The black hole in Auriga is unique, partly because it’s too far from its companion to siphon off gas, and therefore does not produce X-rays. But it also appears to be the smallest black hole yet discovered.
It was found, Thompson says, via an effort to survey the sky for star systems that might host “non-interacting” black holes, too far out from their companions to have X-ray emissions. There might be millions of such systems in the galaxy, he says, with black holes “just hanging around” invisibly.
The hunt began by searching data from a pair of large sky surveys – one containing more than 50 million stars – looking for changes in star motions as the gravity from unseen companions tugs them first toward us then away from us.
Such motions, known as Doppler wobbles, are detectable via alternating red and blue shifts in the star’s spectrum, much like changes in the pitch of a train whistle show whether the train is approaching or receding. They have long been used to detect unseen objects, like exoplanets.
Based on that, Thompson says, “this one immediately popped up” – a large star (about three times the mass of the Sun) being tugged back and forth by an unseen companion once every 83 days.
His team then combined the unseen companion’s orbital period with their best estimate of the star’s mass to calculate that the unseen object was 3.3 times the mass of the Sun.
Though, he notes, that figure still has uncertainties. On the high end, it could be as large as 6.1 times the mass of the Sun, comparable to some of the black holes found via X-ray emissions.
Or, it could be as small as 2.6 times the mass of the Sun, making it either an extremely small black hole or right on the cusp of being the largest-possible neutron star, whose sizes, he says, max out at 2.5 to 2.6 times the mass of the Sun “depending on who you ask”.
But, he says, “our best determination of the mass indicates that it is in the range that hasn’t been seen before.”
Meanwhile, he adds, nobody is really sure how you form a three-solar-mass black hole.
In most models, dying stars either blow up, blasting away most of their mass and leaving a neutron star in their wake, or their cores are large enough to collapse under their own gravity into black holes larger than the one found in Auriga.

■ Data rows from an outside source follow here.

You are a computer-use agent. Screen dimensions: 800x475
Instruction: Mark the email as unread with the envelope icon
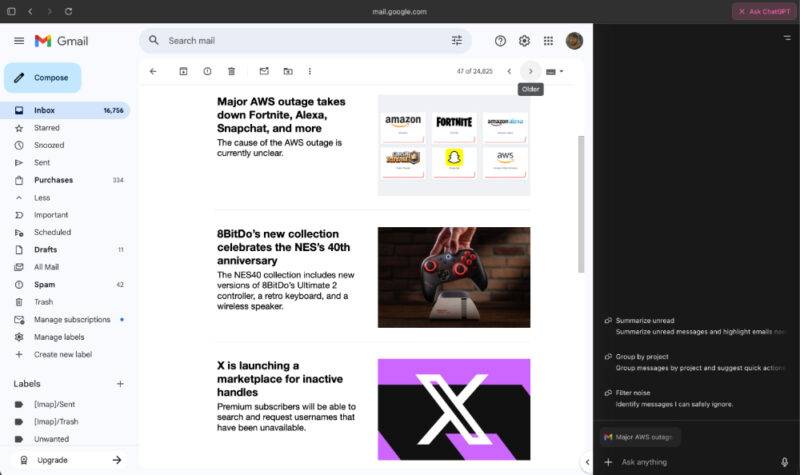click(x=264, y=71)
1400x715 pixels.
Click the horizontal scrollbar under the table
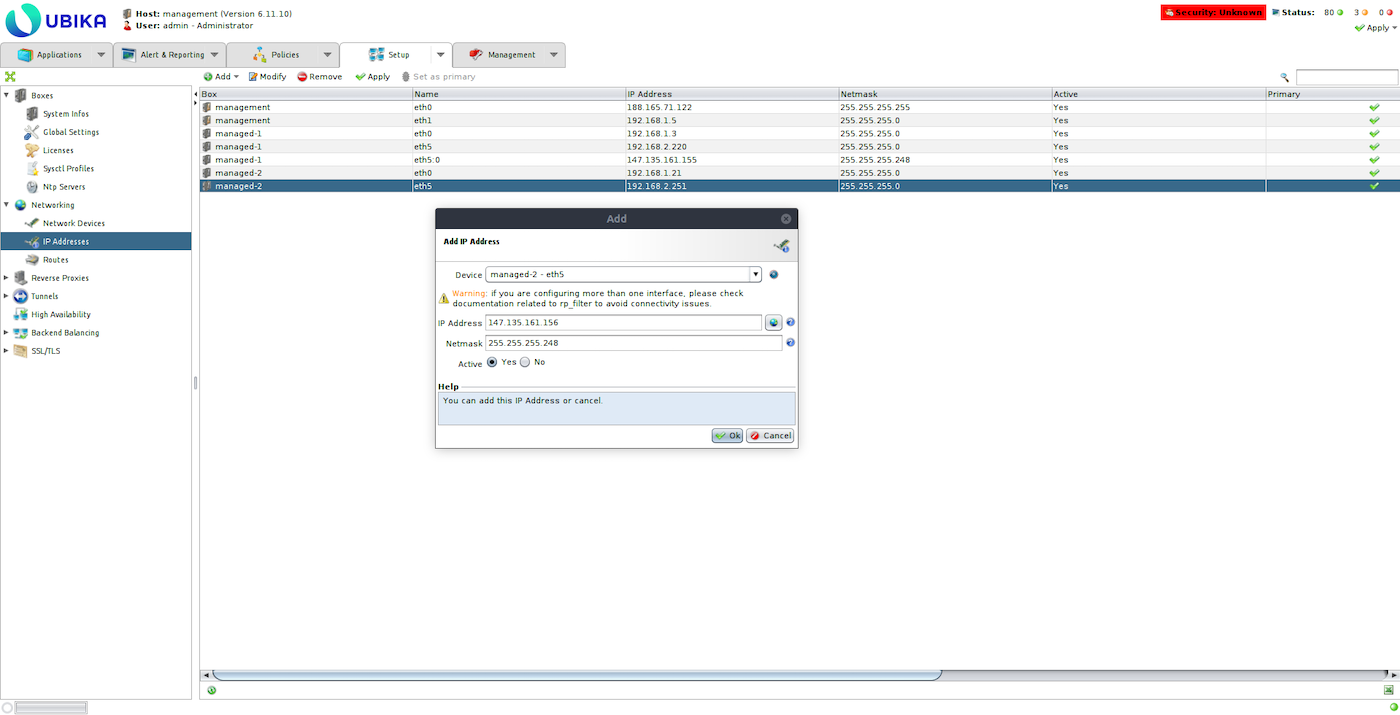click(577, 675)
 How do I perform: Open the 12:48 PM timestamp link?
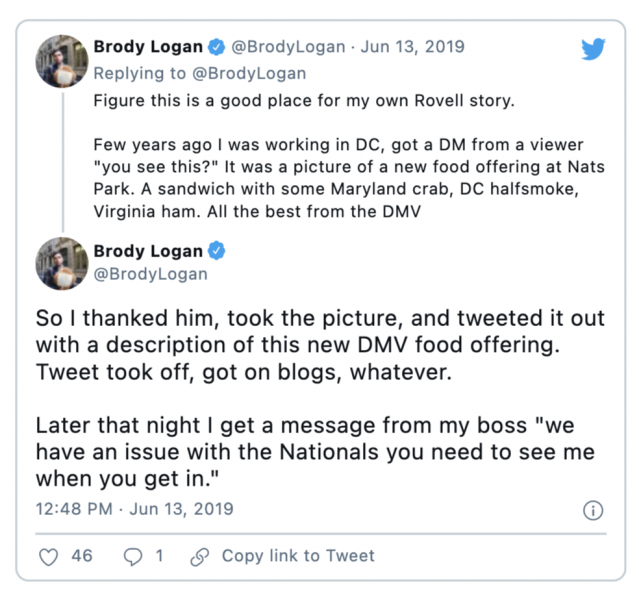coord(134,509)
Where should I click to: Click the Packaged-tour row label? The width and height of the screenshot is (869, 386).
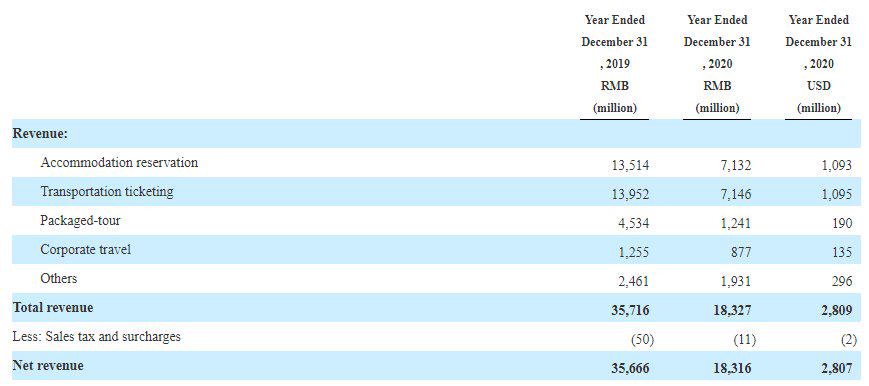click(x=80, y=221)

To form a black hole of the size his study appears to have found, Thompson says, the best guess is that it would have to have been created by a star that “partially” exploded. That would, initially, have produced a neutron star, but as material from the explosion fell back onto that neutron star’s surface, it would have gained enough mass to eventually collapse into a black hole.
The new discovery is important, says Paul Mason, an astrophysicist at New Mexico State University, US, who wasn’t part of Thompson’s team, because two important questions in astrophysics are what is the lowest possible mass of a black hole, and what is the highest possible mass of a neutron star.
Also, he notes, the discovery of a black hole that isn’t an X-ray source “gives us another laboratory to study black holes that we didn’t have before”.
Thompson agrees. “You try to find black holes in a new way,” he says, “and the first thing you find is in the low mass range where we haven’t seen black holes before.”